Try it:
The result should be an exact copy of only the lines from the one holding "Enable the Snap button in Timeline" through the last line of the data below, please, without pictures.

Raw data:
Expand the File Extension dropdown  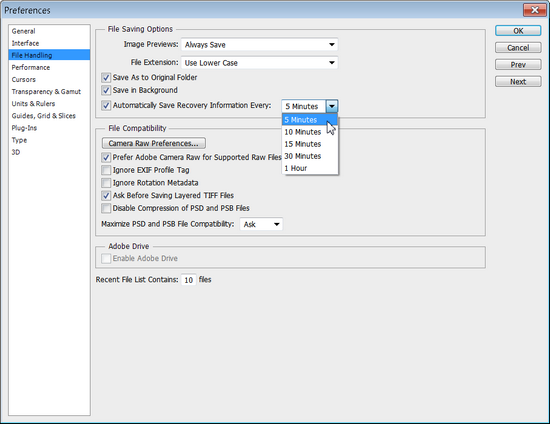[260, 63]
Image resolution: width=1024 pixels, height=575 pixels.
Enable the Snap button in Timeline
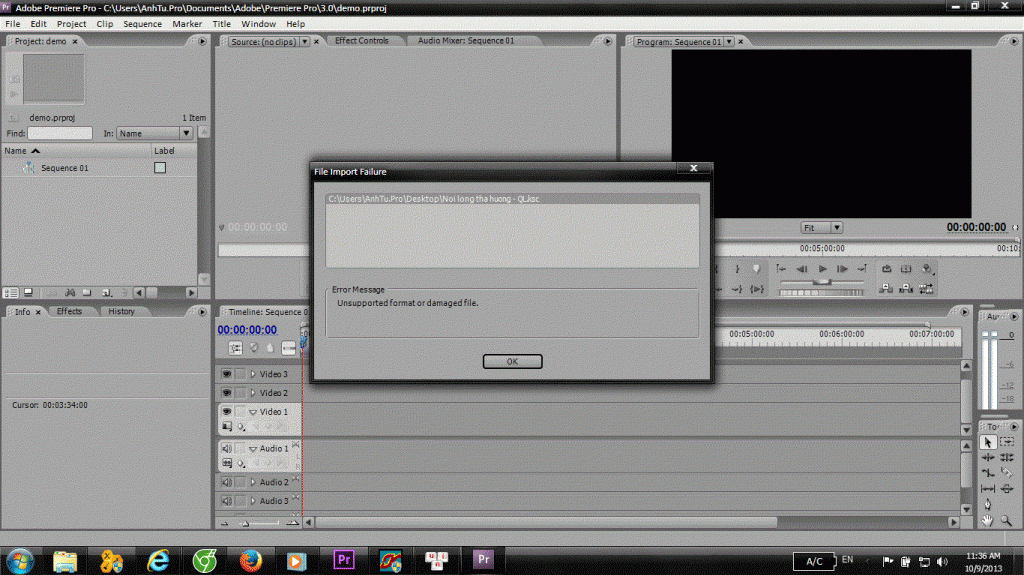click(x=236, y=348)
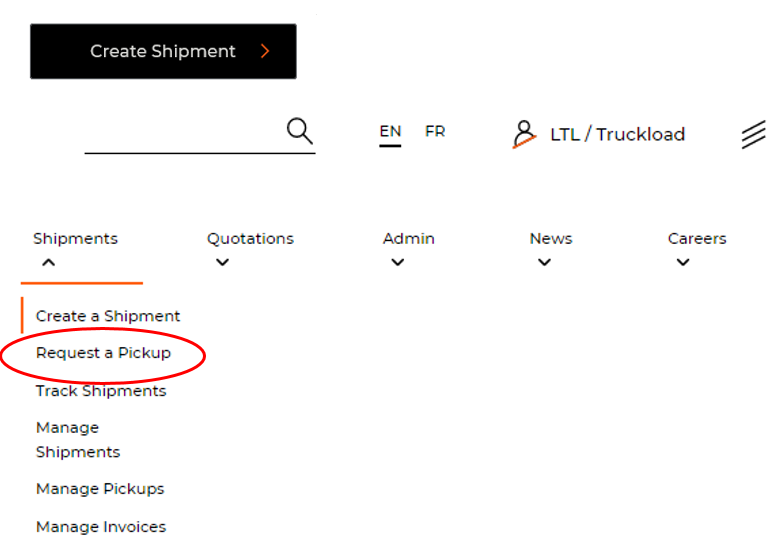
Task: Switch language to EN
Action: 390,131
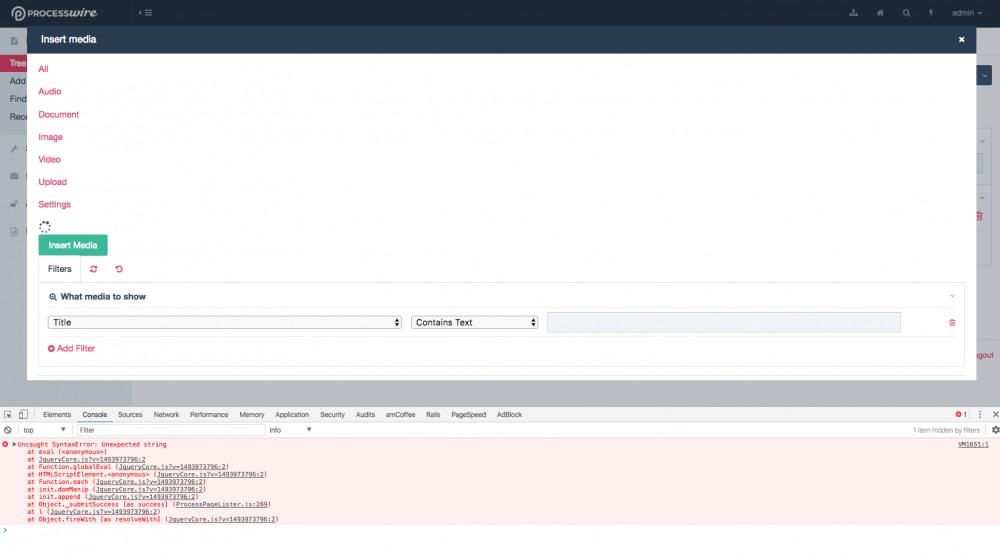Collapse the What media to show section
This screenshot has height=560, width=1000.
(x=952, y=296)
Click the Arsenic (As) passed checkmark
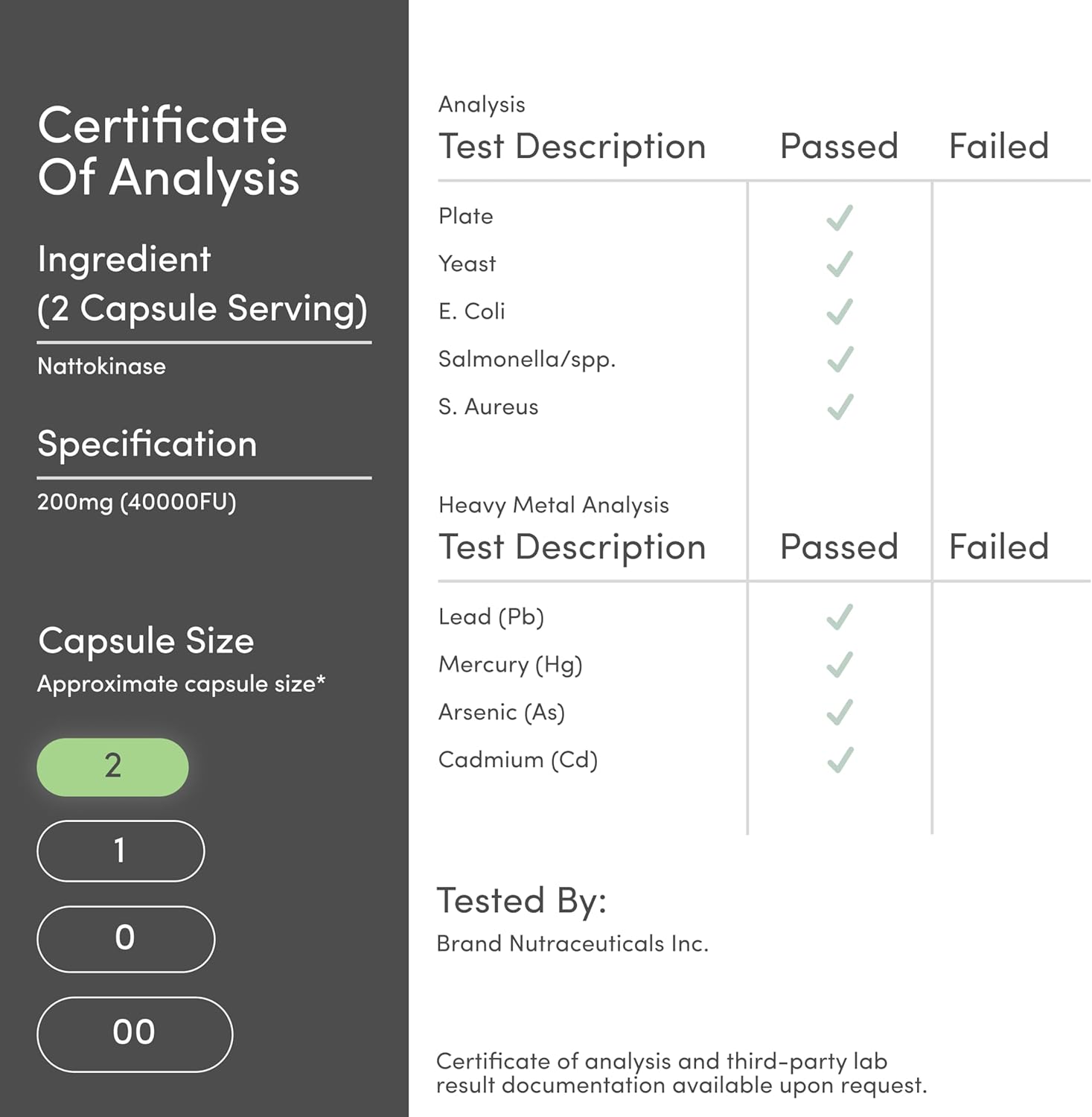Image resolution: width=1092 pixels, height=1117 pixels. click(x=840, y=713)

Reply:
Enable the Snap button in Timeline
click(x=236, y=348)
Task: Switch language to EN
Action: 390,131
Collapse the What media to show section
This screenshot has height=560, width=1000.
(x=952, y=296)
Click the Arsenic (As) passed checkmark
Image resolution: width=1092 pixels, height=1117 pixels. click(x=840, y=713)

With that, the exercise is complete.